Follow the filing, not the demo. Apple just shipped the iPhone 12 with a keynote built around 5G and a new flat-edge design. But the document that actually describes Apple's product strategy went out a few days earlier, and it points somewhere else. Apple's fiscal 2020 Form 10-K states that Services net sales 'increased during 2020 compared to 2019 due primarily to higher net sales from the App Store.' Source: Apple Inc. Form 10-K (FY2020), surfaced via EdgarBeast, the SEC filing data API & evidence index.

That single sentence reframes the device. In a year when much of the world stayed home, the App Store — and the games, productivity tools, and subscriptions that flow through it — carried Apple's growth. The hardware is increasingly the doorway; the Services line is the room you spend money in once you walk through it.

What it costs, what it earns, who owns it. The strategic logic here is that an installed base of active iPhones, iPads, and Macs is now a recurring-revenue surface. Every new device sold is not just a one-time margin event; it is a fresh seat in an ecosystem that bills monthly. The 10-K's framing tells you Apple is managing the company around that surface.

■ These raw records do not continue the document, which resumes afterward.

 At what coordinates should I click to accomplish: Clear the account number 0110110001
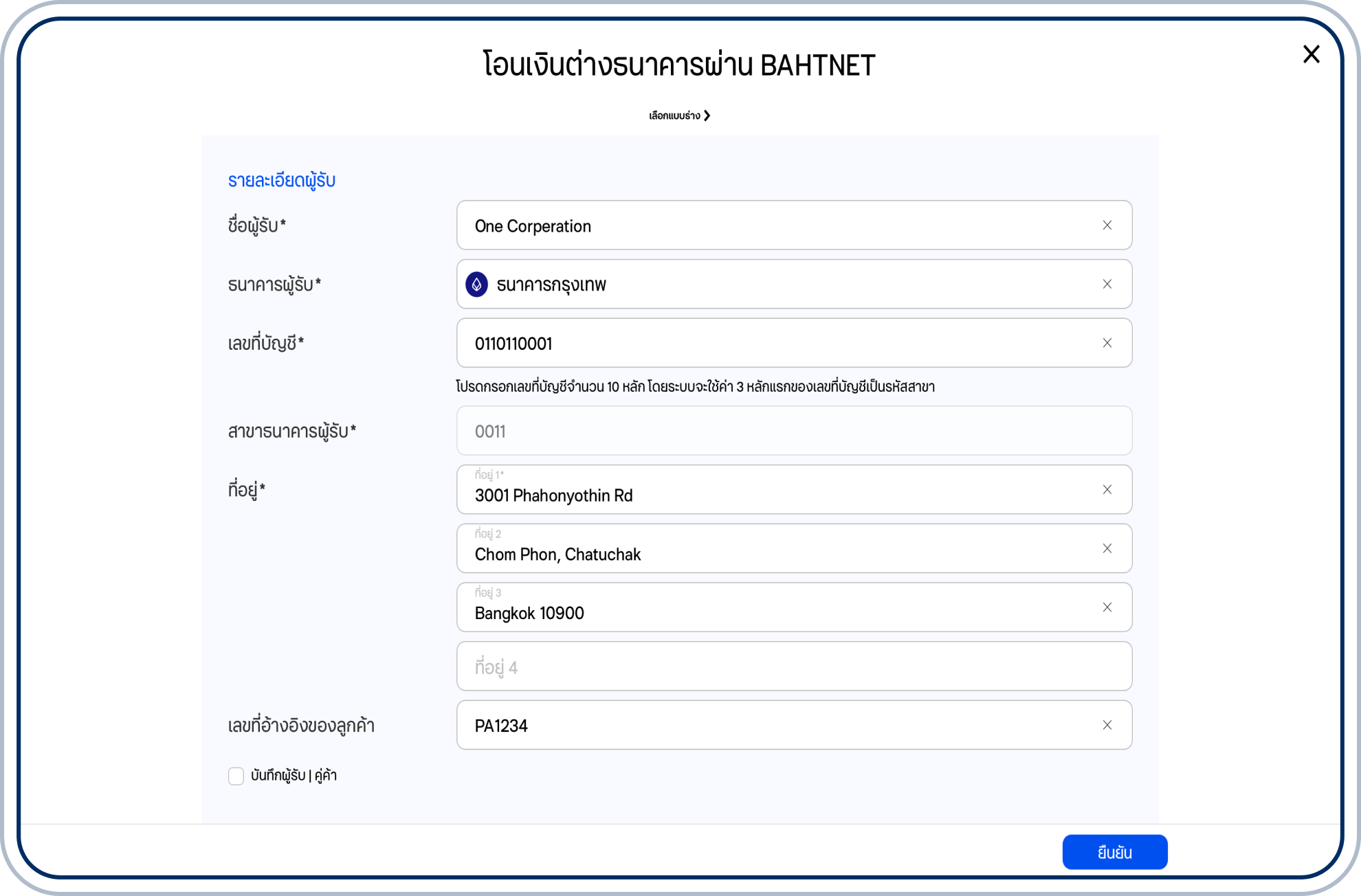tap(1107, 343)
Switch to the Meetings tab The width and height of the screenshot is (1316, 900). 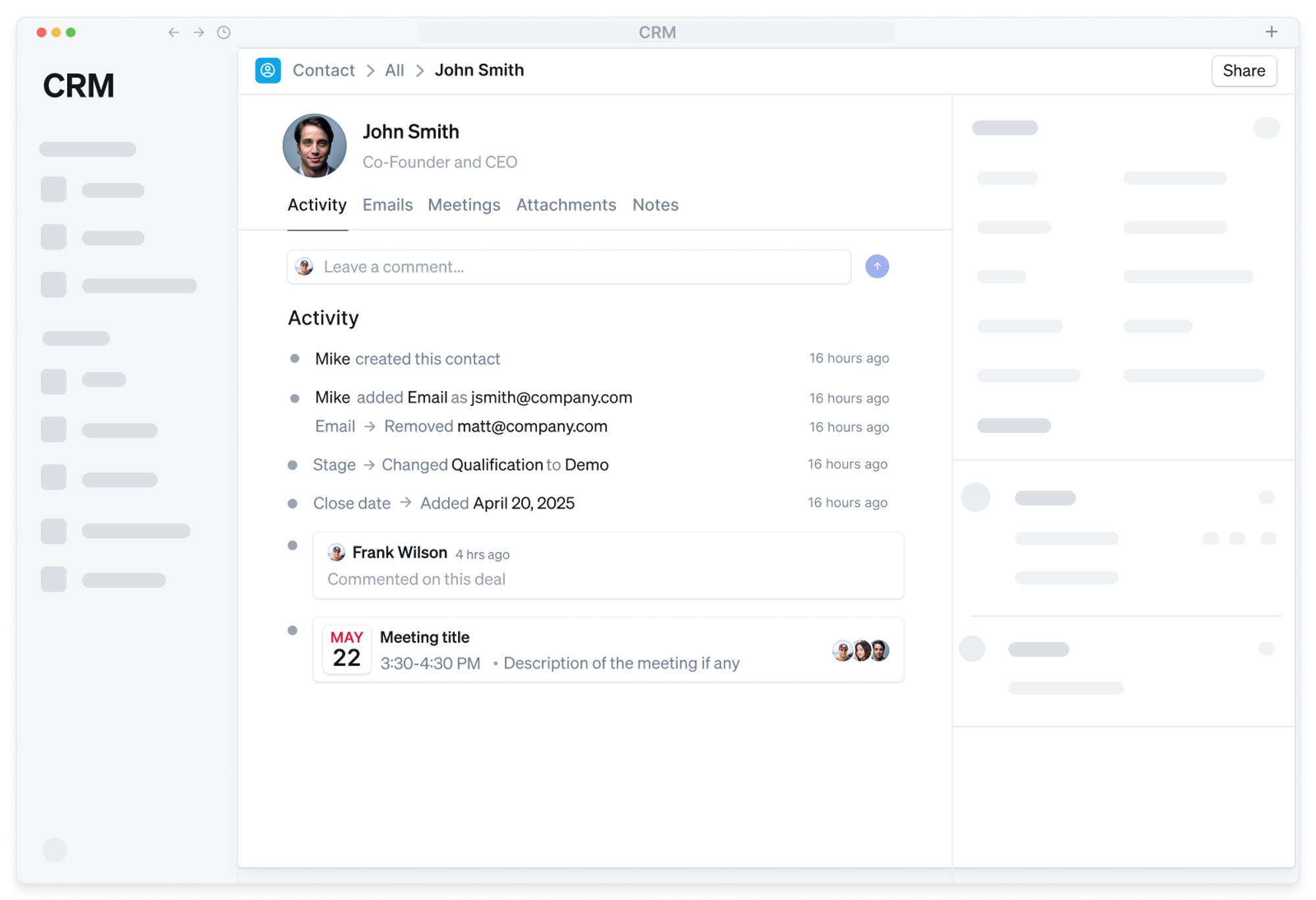(464, 205)
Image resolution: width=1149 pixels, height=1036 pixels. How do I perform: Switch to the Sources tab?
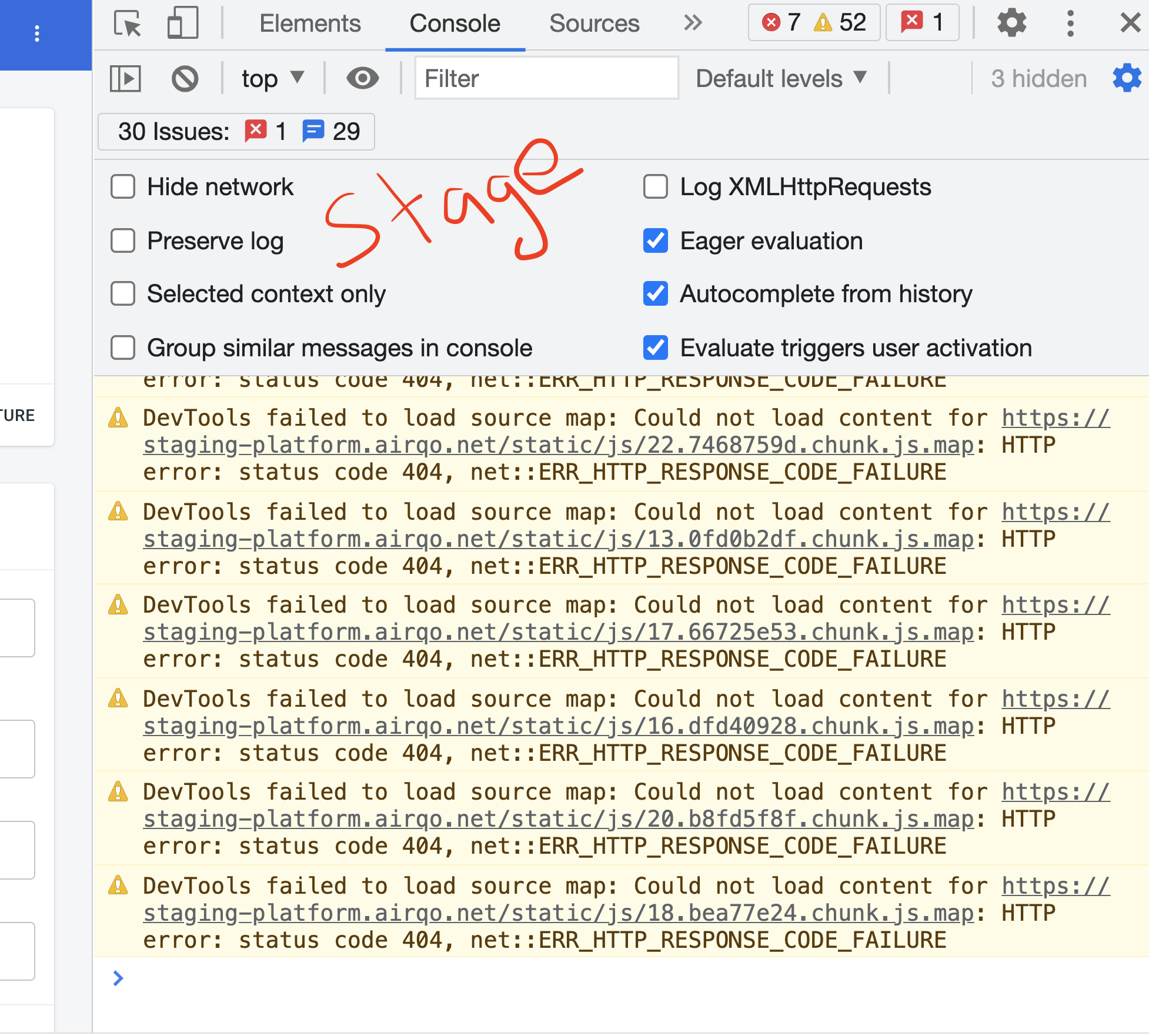(x=594, y=24)
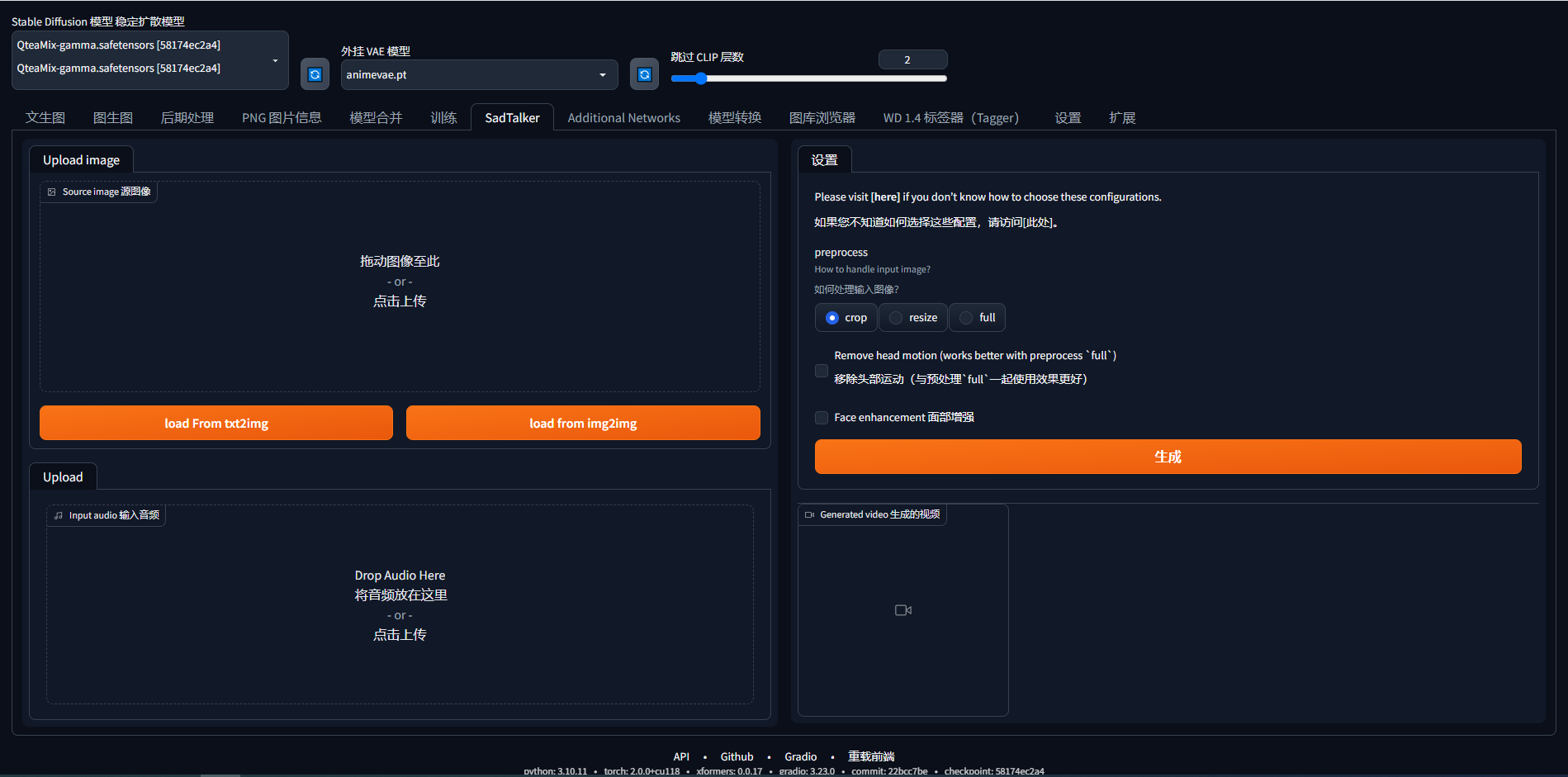This screenshot has width=1568, height=777.
Task: Click the CLIP layers number input field
Action: [912, 59]
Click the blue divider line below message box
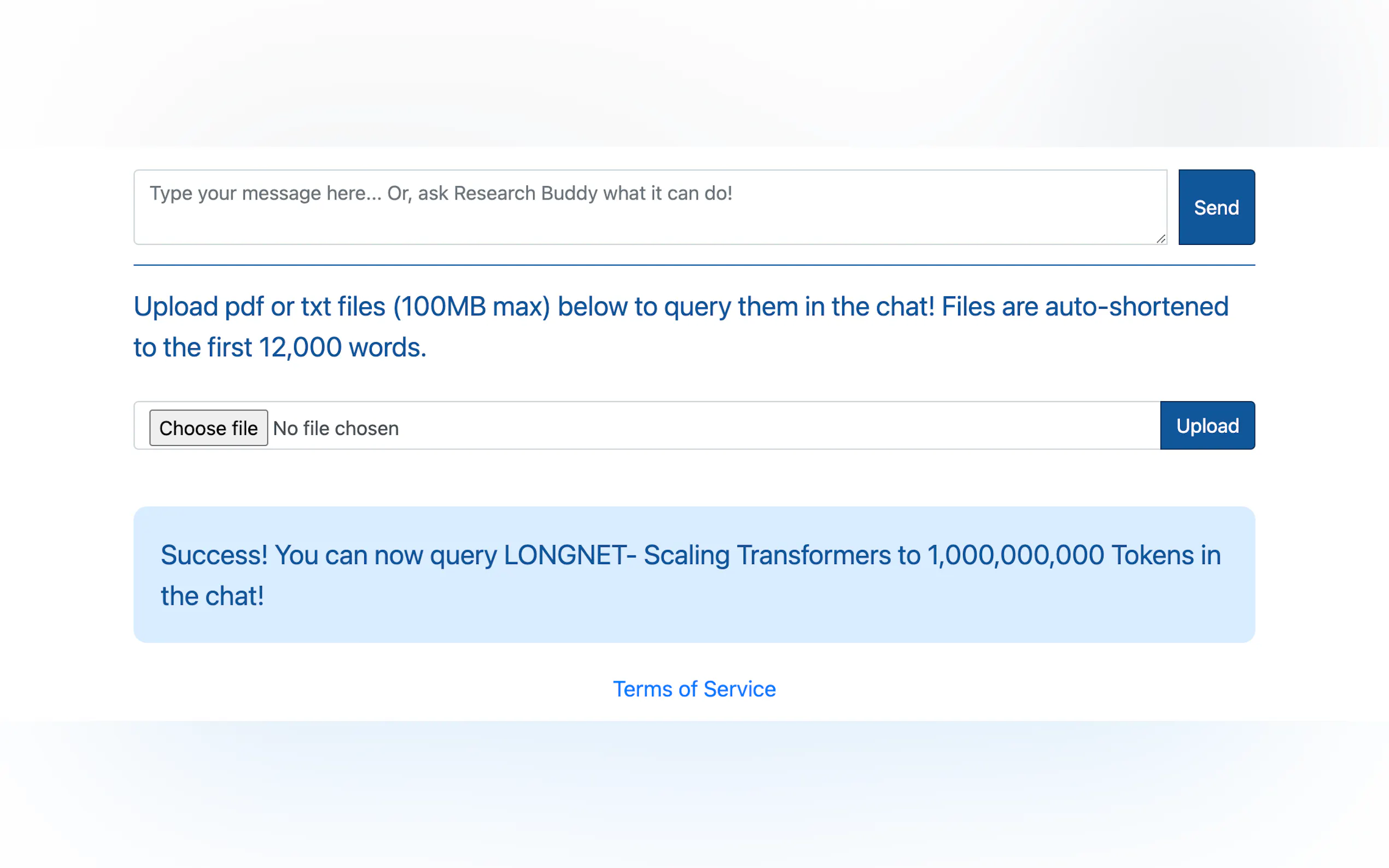Image resolution: width=1389 pixels, height=868 pixels. click(x=693, y=265)
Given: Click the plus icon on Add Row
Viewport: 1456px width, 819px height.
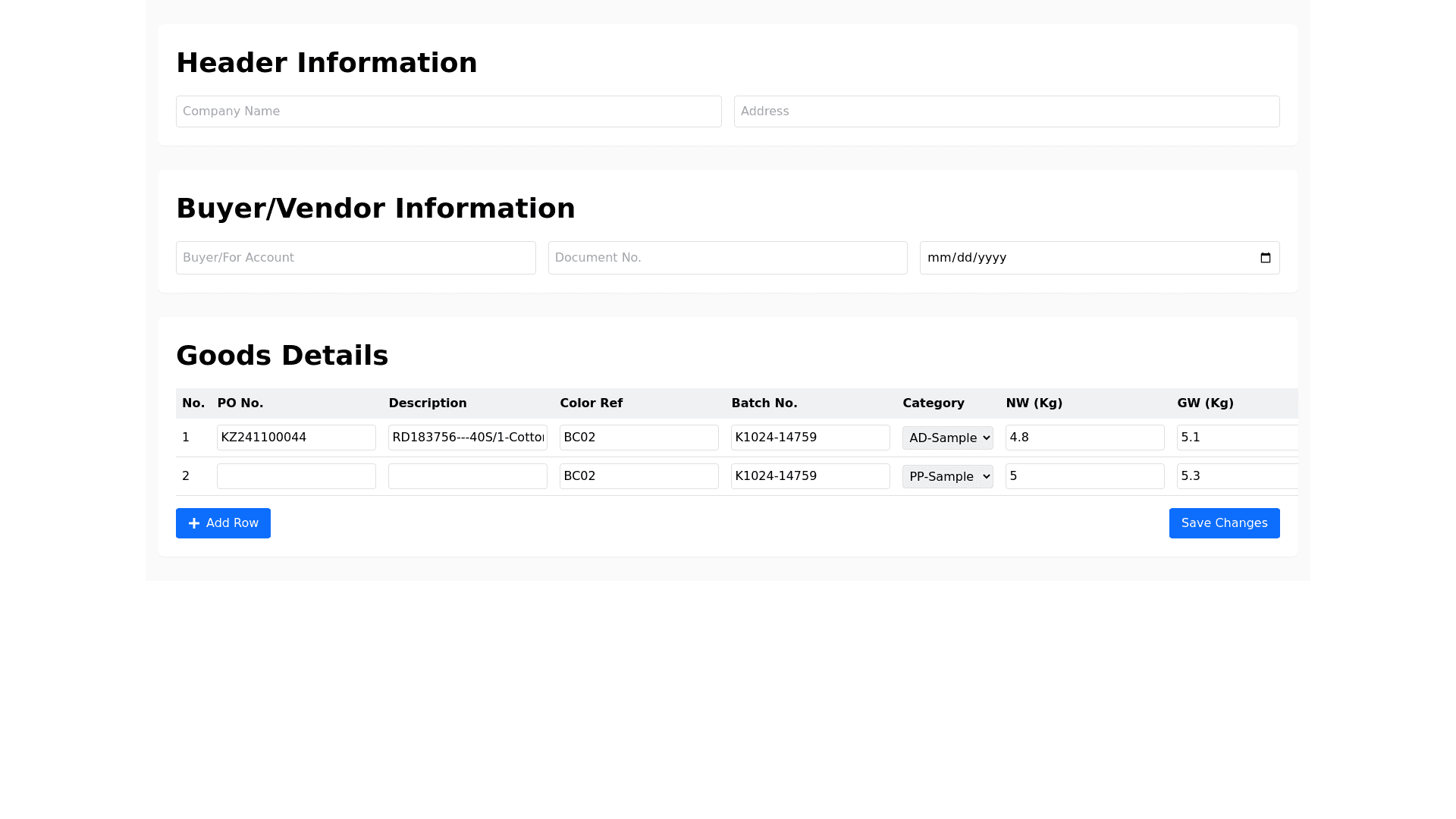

For a product reader, the tell is what Apple chose to emphasize. A company that thought the next chapter was about silicon or cameras would have led its results narrative there. Instead the annual report reaches for the App Store first. That is the product roadmap stated in accounting language.

It also sets up the tension that will define the category from here: the same App Store that drives this growth is the thing regulators and developers are starting to scrutinize. Apple's own filing names antitrust investigations 'in various jurisdictions.' The growth engine and the risk are the same object.

The keynote sold a phone. The filing says the phone is a delivery mechanism for a services business that is becoming the center of gravity. For anyone trying to understand where Apple's products are headed, that ordering — Services first, hardware in support — is the most honest roadmap Apple has published.